TEMPO.CO, Kediri – Wacana penjatuhan hukuman kebiri kepada pelaku kejahatan seksual pada anak-anak tidak sesuai dengan ajaran agama Islam. Ketua Asosiasi Pondok Pesantren Jawa Timur Gus Reza Ahmad Zahid menegaskan Al Quran tak pernah mengatur soal hukuman kebiri. “Konsep Islam tak mengenal kebiri,” kata Gus Reza kepada Tempo di Pondok Pesantren Lirboyo, Kediri, Jawa Timur, Kamis, 22 Oktober 2015.
Dia menjelaskan karena tak diatur dalam Al Quran, maka hukuman kebiri dikategorikan haram bila nekat dilakukan. Reza meminta pemerintah mengkaji ulang rencana penerapan hukum kebiri kepada pelaku kejahatan seksual tersebut agar tidak timbul pro dan kontra.
Baca Juga:
Namun Gus Reza tak menutup mata terhadap keinginan sebagian masyarakat yang setuju hukum kebiri diterapkan untuk menimbulkan efek jera terhadap pelaku kejahatan seksual. Apalagi akhir-akhir ini kekerasan seksual terhadap anak-anak makin meningkat.
Perbuatan biadab itu, kata dia, layak diganjar hukuman yang sama dengan cara menghilangkan kehidupan korban. “Hanya saja kriteria menghilangkan kehidupan ini kan tak terukur, apakah 5, 10, 15, atau 30 tahun penjara,” katanya.
Karena itu kunci pemidanaan pelaku kejahatan seksual terletak pada hakim. Hakimlah yang menjadi penentu hukuman setimpal bagi pelaku kejahatan seksual dengan menjatuhkan hukuman maksimal.
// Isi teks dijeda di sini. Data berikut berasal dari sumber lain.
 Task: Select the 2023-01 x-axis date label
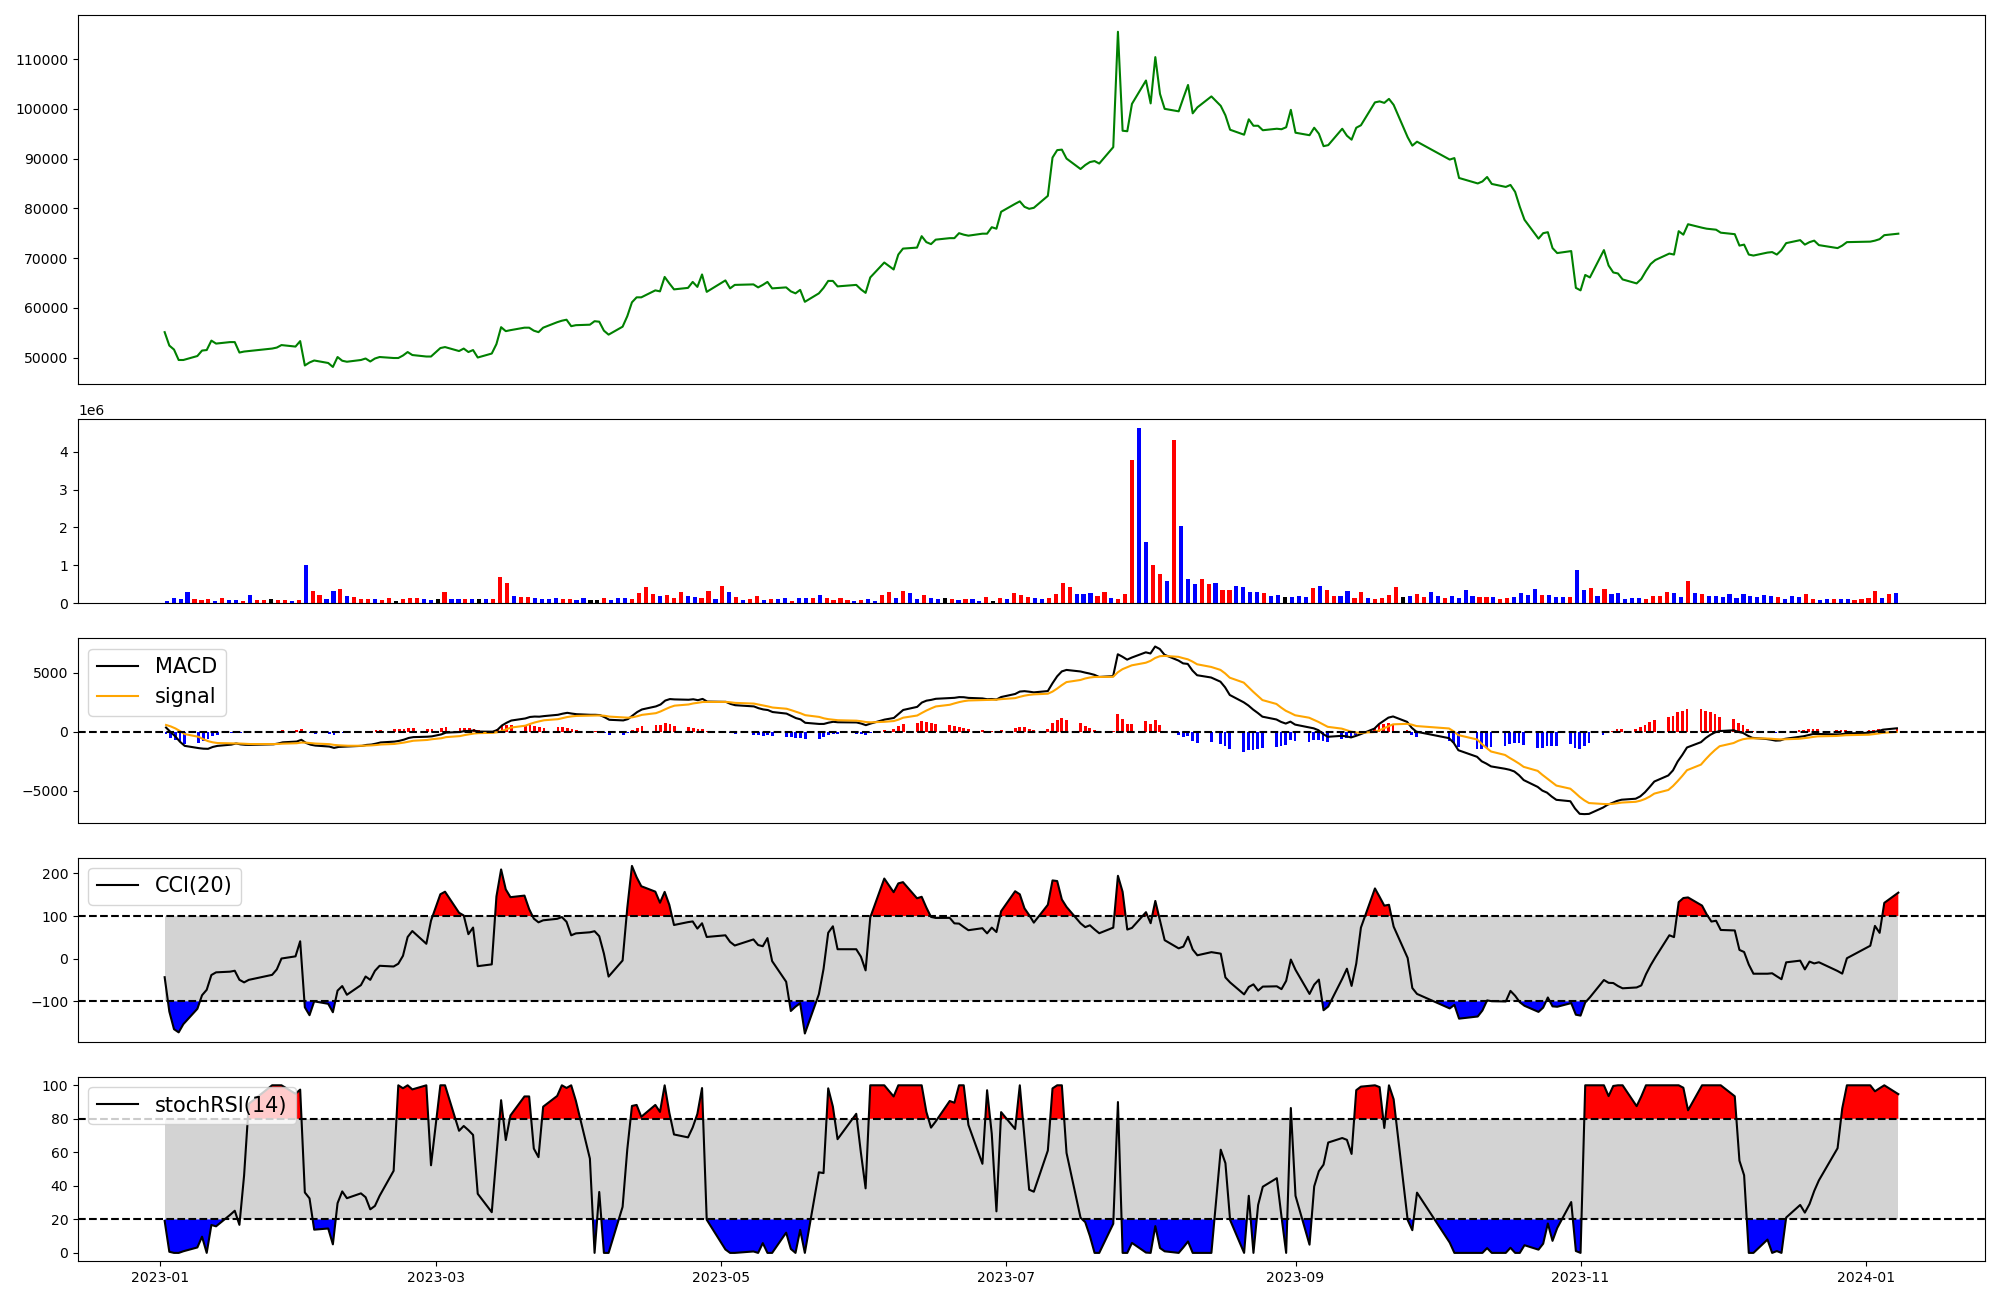pyautogui.click(x=160, y=1277)
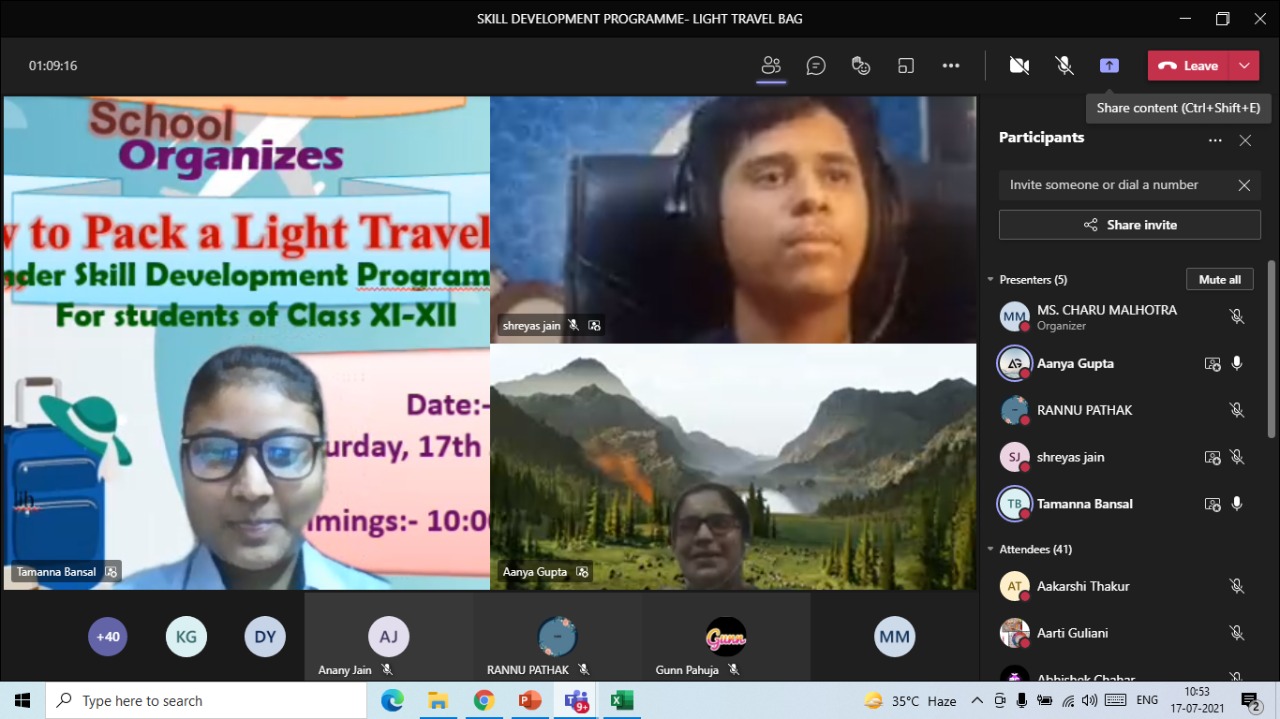Select MS. CHARU MALHOTRA in participants list
The height and width of the screenshot is (719, 1280).
[x=1106, y=317]
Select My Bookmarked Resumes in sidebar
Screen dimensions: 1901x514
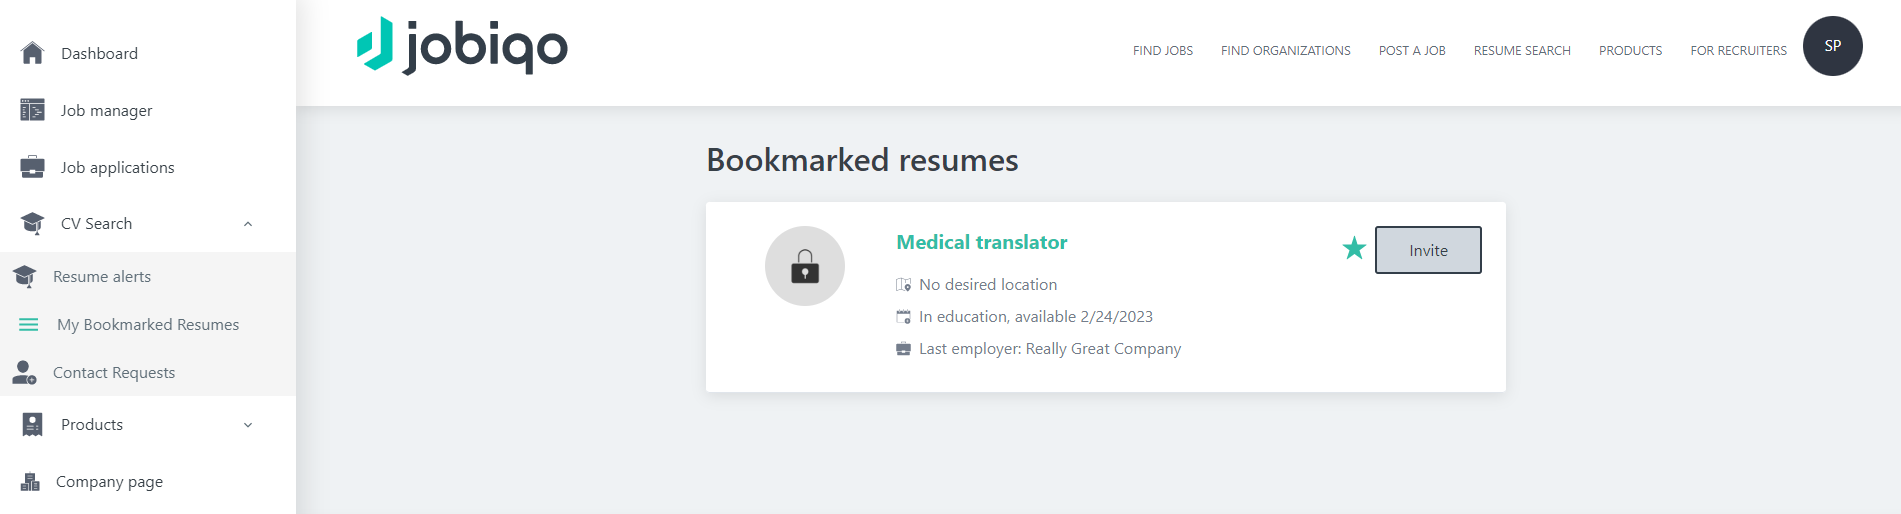tap(148, 324)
Aktivis Lembaga Perlindungan Anak Kota Kediri Ulul Hadi tak mempermasalahkan bila rencana penerapan hukuman kebiri dianulir. Namun dia mendesak majelis hakim menerapkan pidana maksimal kepada terdakwa. “Justru hakim yang selama ini membuat pelaku mengulangi perbuatannya karena vonisnya ringan,” kata Hadi.
Pemerhati anak, Seto Mulyadi, termasuk yang menolak penerapan hukuman kebiri. Dia memperkirakan sanksi itu tak menjamin pelaku akan jera. Bahkan bisa jadi dia malah menjadi agresif dengan melakukan tindakan kekerasan lainnya.